1. Twenty years ago, Peter Diamond wrote,

suppose individuals could be grouped independent of their health needs and work status. What if government simply assigned people to groups, ranging in size from 10,000 to 100,000, based solely on where they live? Everyone would automatically receive basic coverage and could, if they desired, purchase additional insurance. High-risk individuals wouldn’t be excluded or charged enormous rates. Cross-subsidization of premiums can equalize insurance payments between urban ghettoes, where health is relatively poor, and more affluent neighborhoods in the same city or region.

Government-created groups as a way to manage risk aren’t novel. Consider the market for residential mortgages. Any mortgage poses a risk of default. But a large bundle of mortgages poses a more predictable risk, with little threat of default. The Federal National Mortgage Association (Fannie Mae) groups individual mortgages together into securities that are sold to private investors.

I assume that Diamond would stand by the first paragraph.

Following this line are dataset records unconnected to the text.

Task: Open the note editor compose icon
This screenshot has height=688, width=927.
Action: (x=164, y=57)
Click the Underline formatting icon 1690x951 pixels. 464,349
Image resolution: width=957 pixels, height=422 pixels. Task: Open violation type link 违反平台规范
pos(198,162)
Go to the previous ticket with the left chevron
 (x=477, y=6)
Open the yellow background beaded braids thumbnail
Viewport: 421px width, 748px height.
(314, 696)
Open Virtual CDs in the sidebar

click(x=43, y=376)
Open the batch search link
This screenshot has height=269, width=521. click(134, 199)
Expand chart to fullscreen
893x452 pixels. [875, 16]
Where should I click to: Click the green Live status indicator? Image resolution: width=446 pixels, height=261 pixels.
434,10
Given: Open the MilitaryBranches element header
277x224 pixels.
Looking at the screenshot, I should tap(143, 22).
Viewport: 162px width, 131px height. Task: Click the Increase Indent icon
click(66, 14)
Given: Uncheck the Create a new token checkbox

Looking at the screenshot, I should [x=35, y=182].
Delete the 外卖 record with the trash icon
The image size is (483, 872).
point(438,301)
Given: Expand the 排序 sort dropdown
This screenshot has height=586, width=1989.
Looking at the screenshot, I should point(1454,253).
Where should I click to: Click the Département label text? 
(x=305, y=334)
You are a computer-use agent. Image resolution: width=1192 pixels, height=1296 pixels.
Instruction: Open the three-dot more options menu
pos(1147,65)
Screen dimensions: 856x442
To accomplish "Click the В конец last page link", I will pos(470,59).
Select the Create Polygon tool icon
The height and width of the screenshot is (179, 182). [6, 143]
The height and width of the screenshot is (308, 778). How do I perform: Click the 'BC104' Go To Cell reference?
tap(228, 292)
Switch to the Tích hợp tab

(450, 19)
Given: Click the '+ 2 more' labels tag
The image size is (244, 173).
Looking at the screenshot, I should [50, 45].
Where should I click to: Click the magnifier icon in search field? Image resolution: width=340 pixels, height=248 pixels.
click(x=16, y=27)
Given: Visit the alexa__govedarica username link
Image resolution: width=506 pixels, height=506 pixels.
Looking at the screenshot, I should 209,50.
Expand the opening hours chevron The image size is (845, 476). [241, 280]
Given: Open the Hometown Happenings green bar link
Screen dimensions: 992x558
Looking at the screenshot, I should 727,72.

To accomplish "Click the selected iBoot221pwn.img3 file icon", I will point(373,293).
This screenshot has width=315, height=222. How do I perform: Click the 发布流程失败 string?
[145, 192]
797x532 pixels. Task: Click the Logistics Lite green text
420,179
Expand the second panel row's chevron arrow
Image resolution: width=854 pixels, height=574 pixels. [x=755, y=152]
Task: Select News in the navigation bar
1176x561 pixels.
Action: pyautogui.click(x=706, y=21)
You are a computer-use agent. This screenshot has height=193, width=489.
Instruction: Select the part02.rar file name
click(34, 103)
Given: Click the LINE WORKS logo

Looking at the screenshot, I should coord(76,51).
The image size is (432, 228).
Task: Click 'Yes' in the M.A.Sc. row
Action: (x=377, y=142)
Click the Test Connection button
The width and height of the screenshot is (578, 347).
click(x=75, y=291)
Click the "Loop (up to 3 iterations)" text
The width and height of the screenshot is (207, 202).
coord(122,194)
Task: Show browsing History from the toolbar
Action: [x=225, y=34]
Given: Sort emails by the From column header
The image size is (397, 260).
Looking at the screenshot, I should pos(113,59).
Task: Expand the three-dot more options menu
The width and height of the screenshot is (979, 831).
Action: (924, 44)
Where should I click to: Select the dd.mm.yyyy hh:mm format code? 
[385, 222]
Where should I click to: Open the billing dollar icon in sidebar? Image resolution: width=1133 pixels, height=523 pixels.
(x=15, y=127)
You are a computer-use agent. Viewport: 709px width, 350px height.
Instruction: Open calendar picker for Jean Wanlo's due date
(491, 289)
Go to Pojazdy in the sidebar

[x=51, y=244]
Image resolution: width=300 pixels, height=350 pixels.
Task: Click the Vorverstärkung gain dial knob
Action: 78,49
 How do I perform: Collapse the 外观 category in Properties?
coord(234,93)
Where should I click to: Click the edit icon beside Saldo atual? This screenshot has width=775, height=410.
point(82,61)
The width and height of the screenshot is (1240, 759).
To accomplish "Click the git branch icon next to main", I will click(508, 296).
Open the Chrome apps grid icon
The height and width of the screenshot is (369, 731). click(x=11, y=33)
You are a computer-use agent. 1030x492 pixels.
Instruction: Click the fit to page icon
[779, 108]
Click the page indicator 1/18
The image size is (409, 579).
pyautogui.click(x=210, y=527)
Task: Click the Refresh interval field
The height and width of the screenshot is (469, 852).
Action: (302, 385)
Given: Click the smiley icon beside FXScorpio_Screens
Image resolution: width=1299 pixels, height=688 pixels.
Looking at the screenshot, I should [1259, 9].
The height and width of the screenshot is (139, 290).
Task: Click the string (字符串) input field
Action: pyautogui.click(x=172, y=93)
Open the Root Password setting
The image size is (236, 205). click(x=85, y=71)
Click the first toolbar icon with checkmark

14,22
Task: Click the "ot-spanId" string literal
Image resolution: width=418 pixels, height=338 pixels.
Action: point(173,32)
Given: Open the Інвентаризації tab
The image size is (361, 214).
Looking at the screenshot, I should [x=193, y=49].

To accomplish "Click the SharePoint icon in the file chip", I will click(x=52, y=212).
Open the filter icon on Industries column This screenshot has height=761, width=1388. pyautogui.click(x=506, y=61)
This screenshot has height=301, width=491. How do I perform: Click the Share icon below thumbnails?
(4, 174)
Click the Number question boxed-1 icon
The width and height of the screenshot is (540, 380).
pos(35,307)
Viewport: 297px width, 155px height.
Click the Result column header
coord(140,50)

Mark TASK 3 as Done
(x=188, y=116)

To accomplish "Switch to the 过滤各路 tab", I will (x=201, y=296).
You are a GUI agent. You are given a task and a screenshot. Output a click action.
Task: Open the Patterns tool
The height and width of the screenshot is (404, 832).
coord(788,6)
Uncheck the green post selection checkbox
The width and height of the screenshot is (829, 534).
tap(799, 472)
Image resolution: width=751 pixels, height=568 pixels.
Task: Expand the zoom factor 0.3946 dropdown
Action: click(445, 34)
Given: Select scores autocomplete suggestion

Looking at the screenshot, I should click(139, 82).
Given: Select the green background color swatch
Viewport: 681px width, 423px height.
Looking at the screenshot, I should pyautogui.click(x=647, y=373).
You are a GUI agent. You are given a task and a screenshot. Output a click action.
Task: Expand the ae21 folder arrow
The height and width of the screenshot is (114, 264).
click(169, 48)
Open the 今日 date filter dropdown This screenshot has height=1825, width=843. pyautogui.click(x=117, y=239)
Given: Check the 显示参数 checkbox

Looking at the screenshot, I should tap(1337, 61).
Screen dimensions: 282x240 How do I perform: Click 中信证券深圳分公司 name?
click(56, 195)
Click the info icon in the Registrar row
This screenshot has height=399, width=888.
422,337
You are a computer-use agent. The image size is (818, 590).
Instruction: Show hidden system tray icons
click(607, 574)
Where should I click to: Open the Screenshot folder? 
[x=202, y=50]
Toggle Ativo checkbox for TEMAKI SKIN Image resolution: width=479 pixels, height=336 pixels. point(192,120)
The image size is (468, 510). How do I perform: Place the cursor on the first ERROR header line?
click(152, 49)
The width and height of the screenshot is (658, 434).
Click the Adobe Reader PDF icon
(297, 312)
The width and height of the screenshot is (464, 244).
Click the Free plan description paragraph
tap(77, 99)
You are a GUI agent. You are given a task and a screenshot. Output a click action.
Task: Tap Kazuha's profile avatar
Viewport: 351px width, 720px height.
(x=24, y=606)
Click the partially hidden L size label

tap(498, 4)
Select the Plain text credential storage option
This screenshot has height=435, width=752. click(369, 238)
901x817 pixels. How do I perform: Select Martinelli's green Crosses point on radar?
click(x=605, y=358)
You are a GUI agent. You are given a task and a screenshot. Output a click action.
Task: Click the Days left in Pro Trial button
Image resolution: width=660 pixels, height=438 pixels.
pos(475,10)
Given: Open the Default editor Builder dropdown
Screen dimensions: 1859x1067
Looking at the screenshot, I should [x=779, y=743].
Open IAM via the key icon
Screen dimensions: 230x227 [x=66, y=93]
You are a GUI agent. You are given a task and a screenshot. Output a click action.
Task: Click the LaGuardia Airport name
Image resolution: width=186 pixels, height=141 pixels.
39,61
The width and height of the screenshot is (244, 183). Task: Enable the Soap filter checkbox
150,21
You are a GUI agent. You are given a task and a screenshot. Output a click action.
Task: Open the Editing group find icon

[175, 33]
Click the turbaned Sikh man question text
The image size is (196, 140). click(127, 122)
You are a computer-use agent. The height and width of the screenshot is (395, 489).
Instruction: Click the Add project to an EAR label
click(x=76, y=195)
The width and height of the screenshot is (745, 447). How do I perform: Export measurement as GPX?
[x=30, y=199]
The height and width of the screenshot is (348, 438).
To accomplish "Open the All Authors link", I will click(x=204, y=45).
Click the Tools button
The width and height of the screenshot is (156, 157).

The second one, maybe not so much. Although in Diamond’s health insurance scheme, I wonder why you wouldn’t just go to a system where government assigns people to insurance programs randomly, without regard to geography. Thanks to Mark Thoma for the pointer.

2. More recently, this article quotes Robert Solow.

“One point I always make to my graduate students is, avoid sound bites. Never sound more certain than you are.”

To explain the case for humility in economics, Mr. Solow said, look no further than the stimulus bill: “It has run its course over the past year and a half, but it is not an isolated event. One thousand other things were happening that had an effect on employment and real G.D.P.,” a measure of a nation’s total output adjusted for changes in prices. “You want to trace the effect of one of a very large number of significant causal effects, and that’s a very hard thing to do.”

I find that the economists I am most drawn to are those with the greatest willingness to express self-doubt. The arrogant bullies, on either side of the ideological debate, leave me cold.